Smith let go of his swizzle stick. "I thought she had a breakdown."
"Nope," Mason said, taking a sip of his beer. "Faked it."
"You're kidding me!"
Mason leaned forward. "Not one damn bit, Dixon. You know how your old client Damon Parker got into the psychiatric hospital business? He was a shrink. It's right there in his bio on the company Web site. Guess he figured out there was more money to be made running hospitals and nursing homes than in listening to people's troubles eight hours a day."
"I knew he had a medical degree, but I thought he quit practicing."
"He just had one patient," Mason said. "Victoria King. He signed off on her admission, her treatment—which was mostly to leave her alone—and the insurance claims filed to reimburse Golden Years for taking such good care of her. Samantha Greer told me about it this morning before the news conference."

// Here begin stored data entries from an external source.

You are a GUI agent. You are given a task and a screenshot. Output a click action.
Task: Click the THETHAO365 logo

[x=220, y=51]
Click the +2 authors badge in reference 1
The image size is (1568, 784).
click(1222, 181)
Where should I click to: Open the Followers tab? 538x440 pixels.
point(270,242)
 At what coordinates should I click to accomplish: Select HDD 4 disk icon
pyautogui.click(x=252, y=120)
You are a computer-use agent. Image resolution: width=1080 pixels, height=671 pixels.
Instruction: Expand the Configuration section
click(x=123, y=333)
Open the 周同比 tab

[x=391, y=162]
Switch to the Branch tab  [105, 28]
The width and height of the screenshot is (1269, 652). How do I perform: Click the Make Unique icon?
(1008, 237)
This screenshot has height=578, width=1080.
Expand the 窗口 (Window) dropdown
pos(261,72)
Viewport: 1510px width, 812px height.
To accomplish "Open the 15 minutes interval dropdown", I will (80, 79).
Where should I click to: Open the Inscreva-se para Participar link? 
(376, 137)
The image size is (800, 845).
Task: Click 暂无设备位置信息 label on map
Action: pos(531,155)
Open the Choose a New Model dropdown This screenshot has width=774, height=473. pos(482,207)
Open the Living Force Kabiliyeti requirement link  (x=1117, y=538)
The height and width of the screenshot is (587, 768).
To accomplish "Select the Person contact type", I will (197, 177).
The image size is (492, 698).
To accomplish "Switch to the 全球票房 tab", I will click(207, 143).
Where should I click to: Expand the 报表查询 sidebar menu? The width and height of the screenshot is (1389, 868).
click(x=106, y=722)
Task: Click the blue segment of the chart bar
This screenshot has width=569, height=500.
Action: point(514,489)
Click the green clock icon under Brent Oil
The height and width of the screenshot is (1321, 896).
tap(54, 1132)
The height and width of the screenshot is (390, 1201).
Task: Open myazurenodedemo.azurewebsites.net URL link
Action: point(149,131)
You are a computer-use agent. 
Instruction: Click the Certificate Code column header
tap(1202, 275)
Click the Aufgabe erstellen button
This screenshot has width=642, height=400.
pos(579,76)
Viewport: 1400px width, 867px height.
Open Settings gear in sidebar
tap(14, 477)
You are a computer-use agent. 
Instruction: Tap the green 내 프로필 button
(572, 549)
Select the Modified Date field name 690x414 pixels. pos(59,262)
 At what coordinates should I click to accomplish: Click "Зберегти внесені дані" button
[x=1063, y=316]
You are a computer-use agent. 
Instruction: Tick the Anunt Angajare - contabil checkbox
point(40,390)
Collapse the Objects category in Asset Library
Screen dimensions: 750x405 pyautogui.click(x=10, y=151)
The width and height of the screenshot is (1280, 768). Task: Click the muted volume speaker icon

Smith inched toward Mason, keeping his voice down. "Parker hired me to represent him in a Medicare fraud investigation. The feds want him for filing phony claims, shit like that. Victoria's was one of the claims. I probably should have told you about it, but it was privileged. You understand."
Mason took another sip of beer and stared hard at Smith. "No problem, Dixon. Don't worry. I didn't hear it from you. But you might be interested in knowing that I'm going to sue Parker and Golden Years for conspiring with Victoria and Whitney King."
"Conspiracy? To do what?"
"Conceal the truth about her son and keep Nick Byrnes from suing the King family for his parents' wrongful deaths. It's going to be a huge case. Frankly, I could use your help. You know what's going on at Golden Years. Now that you don't represent Parker any longer, I was hoping you might want to change sides."
Smith laughed. "Isn't there a small problem of ethics, Lou? I represented the man. I know his secrets."
"Compared to the money I'm going to get out of Parker, it is a small problem. You can stay in the background. I'll split with you fifty-fifty after I collect. As long as you really do know Parker's secrets."
Smith rolled his cocktail glass between his hands, set it aside, absently picked up his knife, tapping the blade against the table as he studied Mason, finally chuckling again. "I told you that you and I were a lot alike, Lou."
"Black or white, Dixon, we're all about the green underneath, man."
"How much green you figure is underneath us in this case?"
Mason pursed his lips. "I figure compensatory and punitive damages could go as high as fifty million. There's no jury that isn't going to be seriously pissed at these people. My fee is one-third. Half of that is yours. You do the math and I'll keep your name out of it. Parker will never know."
Smith cocked his head to one side. "When I get done talking to you, fifty million will be chump change."
"Then talk to me, baby," Mason said, grinning.
Chapter 56
Samantha Greer ushered Mason into Patrick Ortiz's office Monday evening after the rest of his staff had left for the day. Ortiz was leaning back in his chair, feet propped on his desk, glasses halfway down his nose, immersed in the typed transcript of Mason's lunchtime conversation with Dixon Smith.